Cutrone moved along the line checking documents. When he reached her, he slid the visa that she had obtained with some difficulty on short notice out of her passport, gave it a cursory examination, and handed it back to her. He continued along the line for a bit and turned, motioning Lucas and the other agent into the empty booth at the end of the row.
Lucas and the real inspector squeezed into the booth. Cutrone moved back along Nina Pazza’s queue, and arbitrarily broke it off four passengers in front of her, directing them to line up at the newly opened checkpoint.
“What is the purpose of your visit to the United States?” Lucas asked Nina Pazza, taking her documents.
“Holiday,” she said.
Looking up from her passport and landing card, he examined her face casually and said in a bored tone of voice, “You’re staying at the Plaza Hotel?”
“Yes.”
Handing her back her papers, he gave her a worn smile. “Enjoy your visit.”

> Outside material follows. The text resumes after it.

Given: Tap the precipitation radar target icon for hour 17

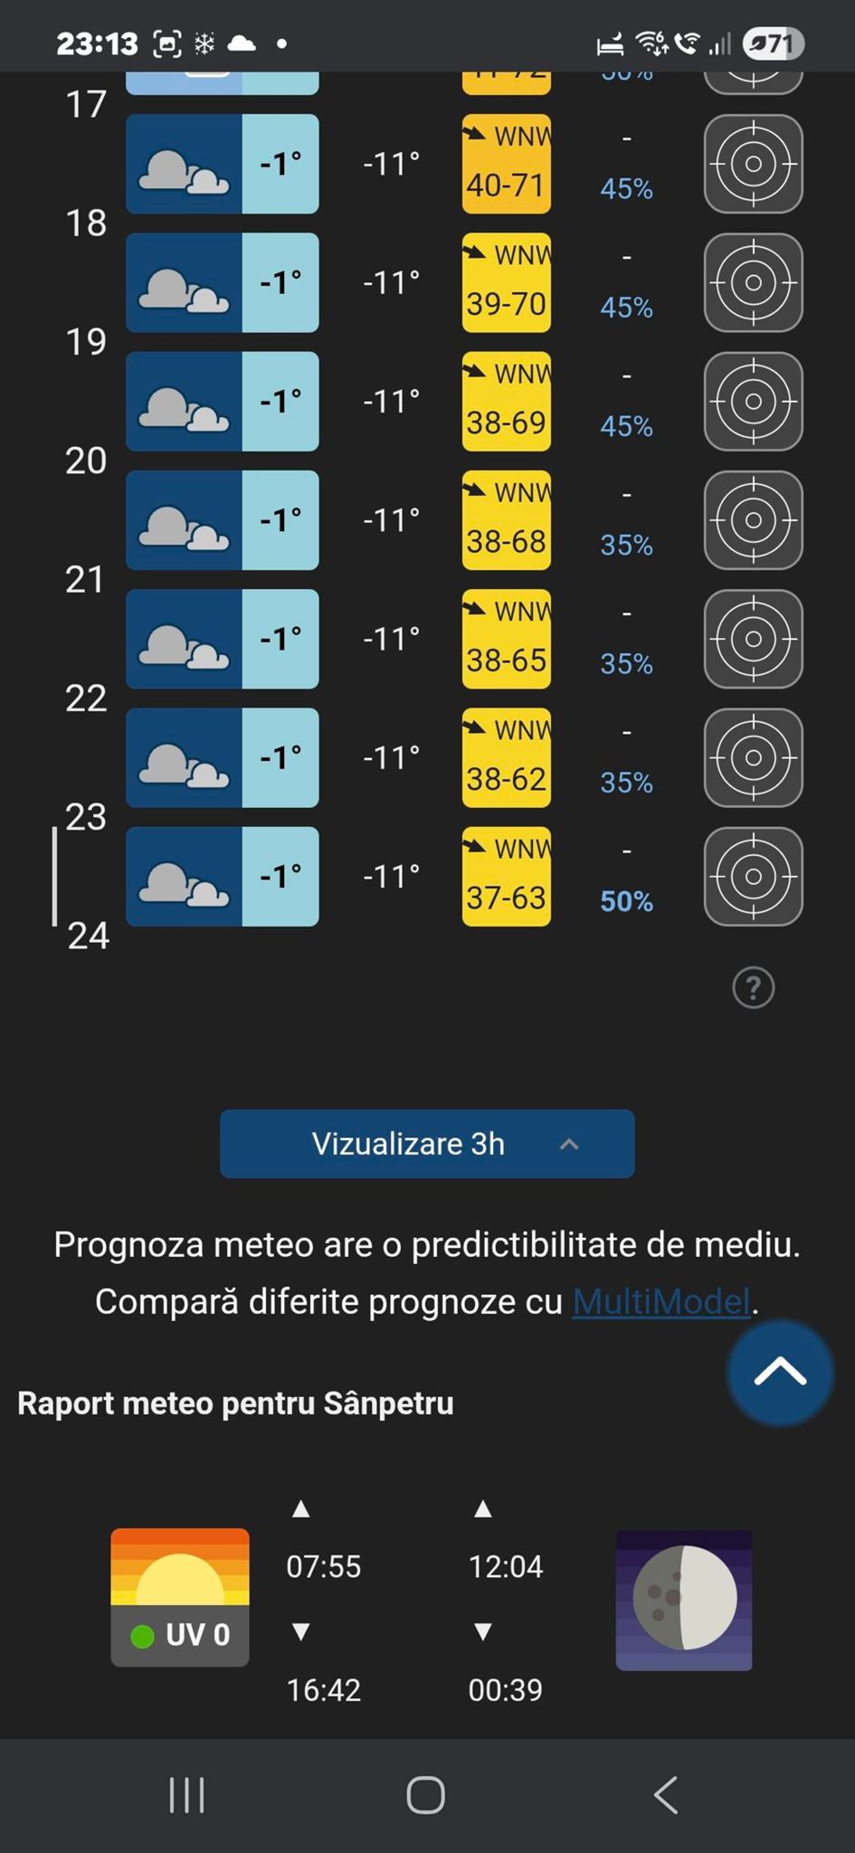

When Pazza had exited the inspection area, Lucas hurried from the booth into the ground-floor supervisor’s office in the front of the inspection area. Vassos was waiting for him. Lucas changed back into his street clothes.

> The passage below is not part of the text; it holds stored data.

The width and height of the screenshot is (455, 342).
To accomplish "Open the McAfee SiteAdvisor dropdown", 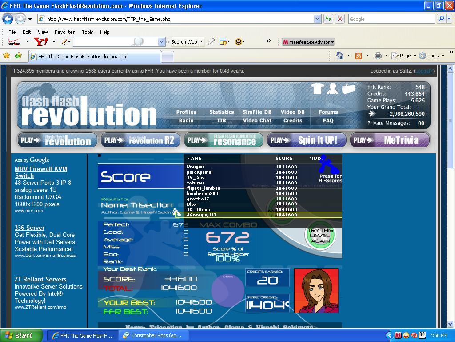I will [332, 42].
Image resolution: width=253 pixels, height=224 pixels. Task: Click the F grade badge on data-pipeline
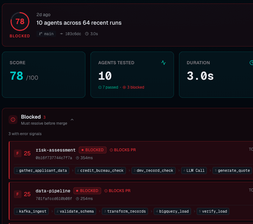tap(17, 194)
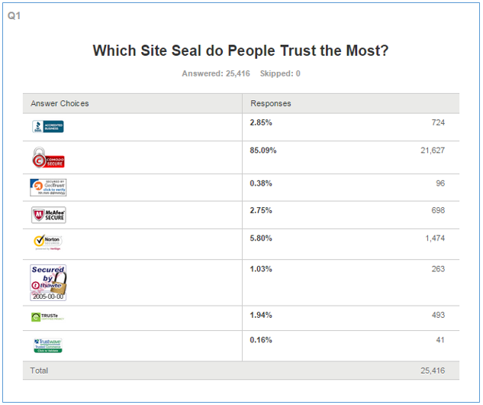The width and height of the screenshot is (483, 405).
Task: Click the TRUSTe certified privacy seal
Action: [x=47, y=317]
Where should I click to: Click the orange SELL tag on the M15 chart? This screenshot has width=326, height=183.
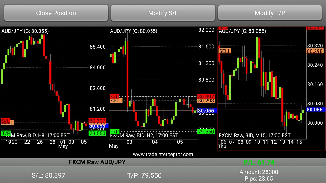coord(225,51)
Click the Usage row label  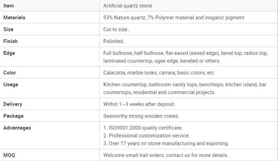pyautogui.click(x=11, y=84)
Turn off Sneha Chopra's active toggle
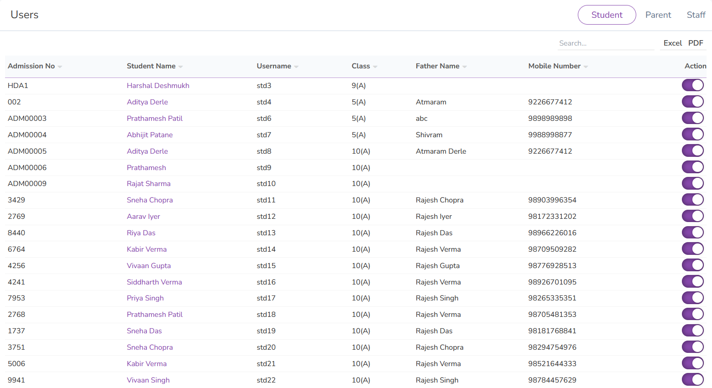This screenshot has height=388, width=712. point(692,199)
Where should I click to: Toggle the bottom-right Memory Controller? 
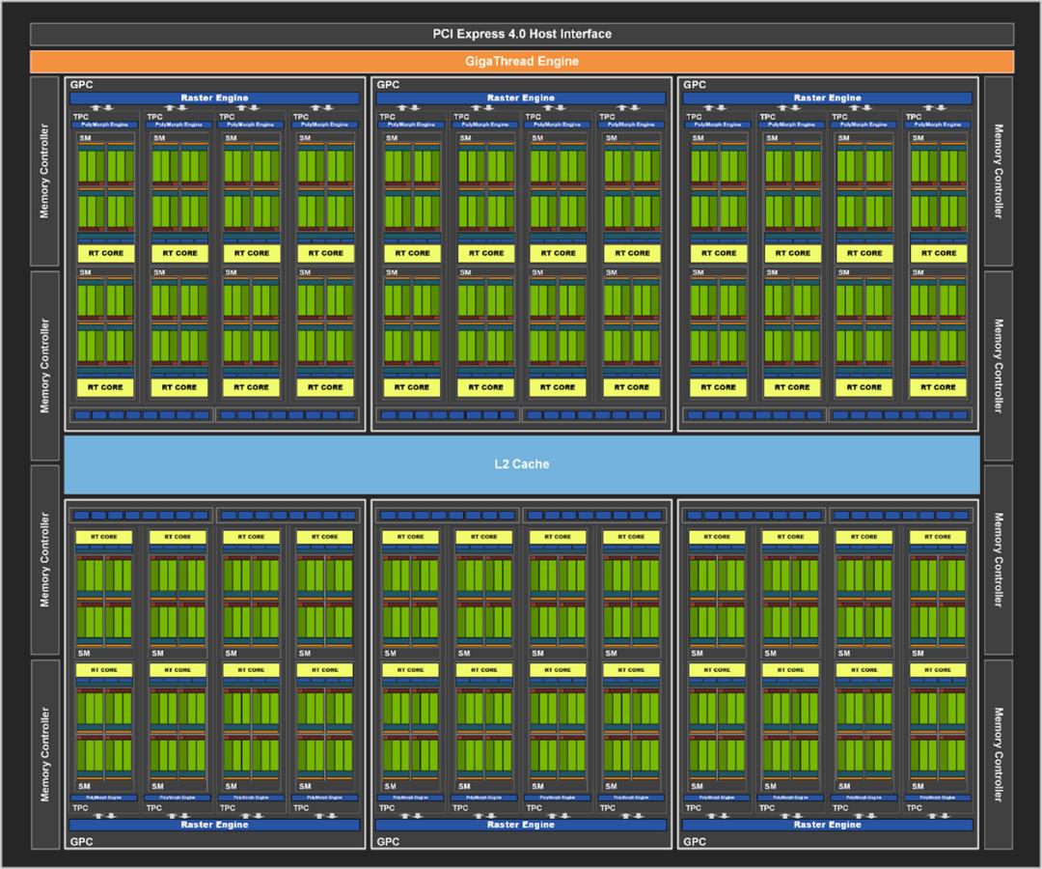click(999, 748)
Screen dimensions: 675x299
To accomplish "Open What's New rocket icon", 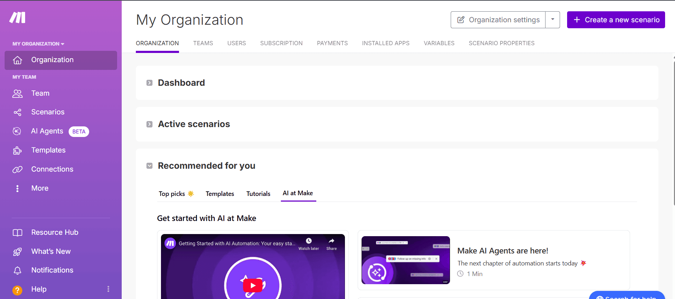I will (x=17, y=252).
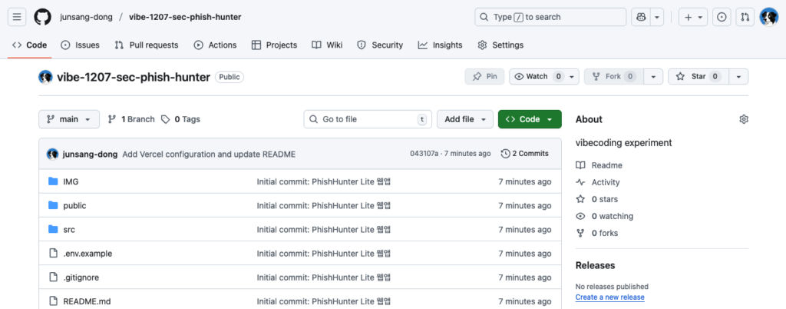Open the issues inbox icon in header
Screen dimensions: 786x309
[x=721, y=17]
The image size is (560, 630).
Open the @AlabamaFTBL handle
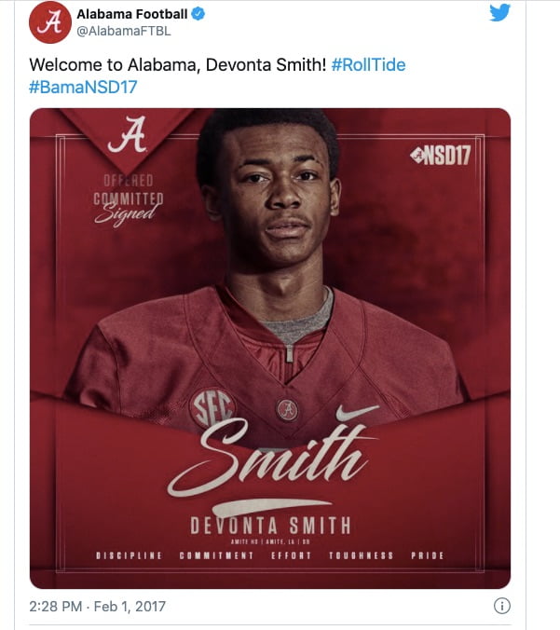124,31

Nina joined the other anxious passengers gathering around the baggage carousels. To her pleasant surprise she immediately saw her one piece of Hermès luggage sliding down the chute onto the shiny plates. Quickly passing through customs, she walked into the crowded lobby and brightened when she saw Belmont Widener waving to her.
A few feet away from the reunited couple, Detective Ivan Ulanov spoke into the transmitter clipped to his shirt pocket. “They’re leaving, get ready.”
Nina Pazza and the rare book dealer left the terminal and crossed the street to the parking meridian on the other side and a waiting sedan.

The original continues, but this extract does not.